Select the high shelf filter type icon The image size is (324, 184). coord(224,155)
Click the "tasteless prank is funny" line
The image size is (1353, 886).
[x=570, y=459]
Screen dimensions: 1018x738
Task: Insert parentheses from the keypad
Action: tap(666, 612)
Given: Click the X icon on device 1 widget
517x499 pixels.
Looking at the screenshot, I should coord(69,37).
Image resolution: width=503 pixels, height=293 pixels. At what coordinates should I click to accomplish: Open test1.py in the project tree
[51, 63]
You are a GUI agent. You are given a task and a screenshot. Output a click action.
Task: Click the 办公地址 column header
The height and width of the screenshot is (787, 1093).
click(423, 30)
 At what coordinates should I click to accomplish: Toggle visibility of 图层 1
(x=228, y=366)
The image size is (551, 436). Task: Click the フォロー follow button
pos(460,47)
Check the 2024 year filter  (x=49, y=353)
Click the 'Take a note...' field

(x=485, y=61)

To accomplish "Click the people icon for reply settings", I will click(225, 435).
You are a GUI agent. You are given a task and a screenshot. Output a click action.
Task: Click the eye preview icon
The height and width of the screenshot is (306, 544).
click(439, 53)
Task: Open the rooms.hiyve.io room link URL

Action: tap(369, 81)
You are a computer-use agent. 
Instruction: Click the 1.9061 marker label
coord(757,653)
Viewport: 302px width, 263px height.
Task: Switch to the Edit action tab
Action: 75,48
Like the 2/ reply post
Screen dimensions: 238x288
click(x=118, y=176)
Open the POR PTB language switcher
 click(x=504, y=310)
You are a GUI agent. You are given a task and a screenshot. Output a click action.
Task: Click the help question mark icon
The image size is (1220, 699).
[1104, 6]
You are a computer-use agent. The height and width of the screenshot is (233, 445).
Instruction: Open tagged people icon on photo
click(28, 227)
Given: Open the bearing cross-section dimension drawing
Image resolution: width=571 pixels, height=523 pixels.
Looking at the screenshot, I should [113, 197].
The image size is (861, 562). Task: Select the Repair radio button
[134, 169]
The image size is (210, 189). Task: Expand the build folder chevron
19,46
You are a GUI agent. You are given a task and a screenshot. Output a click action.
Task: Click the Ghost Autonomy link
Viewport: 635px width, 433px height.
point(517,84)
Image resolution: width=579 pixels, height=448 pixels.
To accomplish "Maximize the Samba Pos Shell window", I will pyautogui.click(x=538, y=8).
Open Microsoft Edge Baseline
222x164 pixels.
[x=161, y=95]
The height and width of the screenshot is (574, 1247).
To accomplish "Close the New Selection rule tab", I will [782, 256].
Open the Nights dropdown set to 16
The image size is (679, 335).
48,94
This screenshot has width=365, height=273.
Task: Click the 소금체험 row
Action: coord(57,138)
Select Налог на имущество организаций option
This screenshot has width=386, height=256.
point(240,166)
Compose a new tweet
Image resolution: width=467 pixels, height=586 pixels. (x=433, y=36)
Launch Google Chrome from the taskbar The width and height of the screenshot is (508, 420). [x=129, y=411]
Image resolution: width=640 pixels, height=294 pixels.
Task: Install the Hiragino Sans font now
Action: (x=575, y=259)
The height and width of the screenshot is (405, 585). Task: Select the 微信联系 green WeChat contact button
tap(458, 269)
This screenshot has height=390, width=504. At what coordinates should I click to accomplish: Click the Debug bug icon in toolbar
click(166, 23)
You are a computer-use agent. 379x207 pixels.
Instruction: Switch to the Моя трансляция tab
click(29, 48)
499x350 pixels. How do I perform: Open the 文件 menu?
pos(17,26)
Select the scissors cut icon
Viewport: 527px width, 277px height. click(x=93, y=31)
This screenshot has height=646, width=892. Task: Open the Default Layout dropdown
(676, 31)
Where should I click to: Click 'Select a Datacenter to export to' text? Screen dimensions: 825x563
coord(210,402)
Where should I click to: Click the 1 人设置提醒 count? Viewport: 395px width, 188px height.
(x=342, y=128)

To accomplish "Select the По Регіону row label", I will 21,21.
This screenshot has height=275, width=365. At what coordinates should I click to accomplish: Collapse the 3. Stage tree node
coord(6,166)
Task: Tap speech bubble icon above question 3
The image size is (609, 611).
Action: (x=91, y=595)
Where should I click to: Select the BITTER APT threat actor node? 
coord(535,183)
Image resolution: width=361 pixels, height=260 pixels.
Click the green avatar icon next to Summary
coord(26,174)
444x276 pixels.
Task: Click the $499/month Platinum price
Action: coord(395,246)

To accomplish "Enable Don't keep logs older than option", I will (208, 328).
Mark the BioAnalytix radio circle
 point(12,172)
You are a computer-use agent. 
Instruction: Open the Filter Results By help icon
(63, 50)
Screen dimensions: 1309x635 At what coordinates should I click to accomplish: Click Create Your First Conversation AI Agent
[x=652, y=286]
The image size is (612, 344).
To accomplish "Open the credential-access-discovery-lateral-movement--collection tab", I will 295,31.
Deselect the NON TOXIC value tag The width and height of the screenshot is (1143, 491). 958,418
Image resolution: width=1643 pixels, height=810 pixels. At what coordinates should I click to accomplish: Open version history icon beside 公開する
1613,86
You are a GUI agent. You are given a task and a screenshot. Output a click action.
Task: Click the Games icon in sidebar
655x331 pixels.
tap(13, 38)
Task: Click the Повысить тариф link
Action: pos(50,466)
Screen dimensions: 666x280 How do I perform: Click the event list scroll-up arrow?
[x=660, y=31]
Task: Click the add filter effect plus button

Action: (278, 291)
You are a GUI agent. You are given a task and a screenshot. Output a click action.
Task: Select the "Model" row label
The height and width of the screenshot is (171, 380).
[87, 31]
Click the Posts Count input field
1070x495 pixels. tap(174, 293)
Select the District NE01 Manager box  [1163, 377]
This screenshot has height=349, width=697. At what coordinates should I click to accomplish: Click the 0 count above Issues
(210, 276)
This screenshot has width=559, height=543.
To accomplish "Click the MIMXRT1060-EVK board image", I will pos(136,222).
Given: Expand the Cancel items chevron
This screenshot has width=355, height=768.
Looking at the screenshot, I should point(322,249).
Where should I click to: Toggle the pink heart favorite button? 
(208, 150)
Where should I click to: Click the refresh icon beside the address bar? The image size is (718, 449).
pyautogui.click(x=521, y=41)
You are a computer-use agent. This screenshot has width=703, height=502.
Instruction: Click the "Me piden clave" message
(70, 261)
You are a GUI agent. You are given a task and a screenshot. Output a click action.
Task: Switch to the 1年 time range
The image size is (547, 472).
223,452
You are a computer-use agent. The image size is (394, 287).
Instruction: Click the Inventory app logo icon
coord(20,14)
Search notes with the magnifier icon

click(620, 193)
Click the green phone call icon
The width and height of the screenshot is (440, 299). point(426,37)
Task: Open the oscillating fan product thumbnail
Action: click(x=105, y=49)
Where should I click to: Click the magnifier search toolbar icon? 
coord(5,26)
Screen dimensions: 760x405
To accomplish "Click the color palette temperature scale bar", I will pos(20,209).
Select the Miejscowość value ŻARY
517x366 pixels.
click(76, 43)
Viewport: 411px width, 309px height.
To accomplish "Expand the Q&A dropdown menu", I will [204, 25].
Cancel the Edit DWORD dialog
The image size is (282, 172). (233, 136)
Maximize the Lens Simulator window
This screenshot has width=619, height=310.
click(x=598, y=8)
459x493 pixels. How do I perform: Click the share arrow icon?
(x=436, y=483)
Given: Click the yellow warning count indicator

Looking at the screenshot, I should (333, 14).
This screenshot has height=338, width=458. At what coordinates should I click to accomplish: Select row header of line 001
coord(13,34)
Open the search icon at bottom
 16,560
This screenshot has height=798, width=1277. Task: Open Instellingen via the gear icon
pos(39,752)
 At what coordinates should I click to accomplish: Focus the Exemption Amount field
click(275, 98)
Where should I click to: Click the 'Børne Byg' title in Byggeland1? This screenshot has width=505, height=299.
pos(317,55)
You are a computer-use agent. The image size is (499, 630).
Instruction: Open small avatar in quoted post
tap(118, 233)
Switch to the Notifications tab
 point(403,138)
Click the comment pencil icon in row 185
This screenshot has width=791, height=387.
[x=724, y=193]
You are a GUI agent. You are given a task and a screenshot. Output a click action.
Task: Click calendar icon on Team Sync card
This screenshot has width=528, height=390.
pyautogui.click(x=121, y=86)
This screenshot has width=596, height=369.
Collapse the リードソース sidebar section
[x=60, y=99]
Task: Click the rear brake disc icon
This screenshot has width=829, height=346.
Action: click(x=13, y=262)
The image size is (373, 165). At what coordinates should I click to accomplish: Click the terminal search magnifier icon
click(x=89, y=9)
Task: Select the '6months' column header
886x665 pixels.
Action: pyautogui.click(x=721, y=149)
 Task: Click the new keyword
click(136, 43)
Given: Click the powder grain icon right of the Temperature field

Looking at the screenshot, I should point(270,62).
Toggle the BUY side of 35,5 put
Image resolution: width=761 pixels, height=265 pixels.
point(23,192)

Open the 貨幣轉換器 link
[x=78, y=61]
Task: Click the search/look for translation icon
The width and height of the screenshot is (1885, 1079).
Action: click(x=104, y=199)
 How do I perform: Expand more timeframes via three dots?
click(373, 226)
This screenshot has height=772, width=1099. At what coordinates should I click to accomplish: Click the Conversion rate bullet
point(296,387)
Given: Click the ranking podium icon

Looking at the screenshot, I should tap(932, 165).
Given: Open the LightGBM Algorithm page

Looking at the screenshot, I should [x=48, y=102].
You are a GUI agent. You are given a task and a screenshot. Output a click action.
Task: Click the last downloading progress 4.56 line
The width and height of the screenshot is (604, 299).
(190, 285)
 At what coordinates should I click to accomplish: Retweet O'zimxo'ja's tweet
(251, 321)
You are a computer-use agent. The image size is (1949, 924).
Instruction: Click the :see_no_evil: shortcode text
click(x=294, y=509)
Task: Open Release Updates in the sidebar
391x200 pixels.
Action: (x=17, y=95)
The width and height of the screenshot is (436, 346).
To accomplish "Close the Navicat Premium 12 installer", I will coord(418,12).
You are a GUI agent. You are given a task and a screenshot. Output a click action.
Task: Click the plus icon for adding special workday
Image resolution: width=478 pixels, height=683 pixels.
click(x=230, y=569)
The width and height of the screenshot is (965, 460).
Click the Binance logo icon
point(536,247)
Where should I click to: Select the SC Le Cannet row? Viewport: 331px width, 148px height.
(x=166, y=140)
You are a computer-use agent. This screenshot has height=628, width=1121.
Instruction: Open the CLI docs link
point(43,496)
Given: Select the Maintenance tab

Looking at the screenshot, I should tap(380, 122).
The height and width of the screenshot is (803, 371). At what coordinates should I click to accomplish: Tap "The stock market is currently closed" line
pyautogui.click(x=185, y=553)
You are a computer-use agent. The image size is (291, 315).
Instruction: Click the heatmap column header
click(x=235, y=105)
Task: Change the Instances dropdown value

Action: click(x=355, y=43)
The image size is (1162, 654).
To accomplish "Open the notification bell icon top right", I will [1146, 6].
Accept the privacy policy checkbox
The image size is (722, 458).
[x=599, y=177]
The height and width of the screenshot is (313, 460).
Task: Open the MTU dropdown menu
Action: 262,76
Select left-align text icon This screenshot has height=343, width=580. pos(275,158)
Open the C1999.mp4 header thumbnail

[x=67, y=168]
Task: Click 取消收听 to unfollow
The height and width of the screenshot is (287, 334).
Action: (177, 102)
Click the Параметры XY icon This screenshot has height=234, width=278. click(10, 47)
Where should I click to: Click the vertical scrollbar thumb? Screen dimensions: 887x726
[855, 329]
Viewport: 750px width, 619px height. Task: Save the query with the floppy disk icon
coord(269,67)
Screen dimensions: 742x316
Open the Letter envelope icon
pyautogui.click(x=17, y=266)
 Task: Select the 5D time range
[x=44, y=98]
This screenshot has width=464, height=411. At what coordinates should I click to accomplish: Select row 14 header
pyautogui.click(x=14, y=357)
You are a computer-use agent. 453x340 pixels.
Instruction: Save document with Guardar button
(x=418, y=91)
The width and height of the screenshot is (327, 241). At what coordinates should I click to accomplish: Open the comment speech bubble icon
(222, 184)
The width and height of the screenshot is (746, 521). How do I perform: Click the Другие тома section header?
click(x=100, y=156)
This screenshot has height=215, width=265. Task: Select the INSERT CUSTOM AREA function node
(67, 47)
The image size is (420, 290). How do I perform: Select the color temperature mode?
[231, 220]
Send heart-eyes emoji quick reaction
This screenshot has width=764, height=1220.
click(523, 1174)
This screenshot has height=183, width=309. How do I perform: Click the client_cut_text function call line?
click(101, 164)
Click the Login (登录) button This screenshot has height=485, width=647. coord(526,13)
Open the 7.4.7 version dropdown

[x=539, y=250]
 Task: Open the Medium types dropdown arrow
_ _ _ _ _
* TASK STATEMENT:
Copy out every line from the material above where the string "question" turns up.

* TASK OUTPUT:
Task: Click the help question mark icon
Task: Tap speech bubble icon above question 3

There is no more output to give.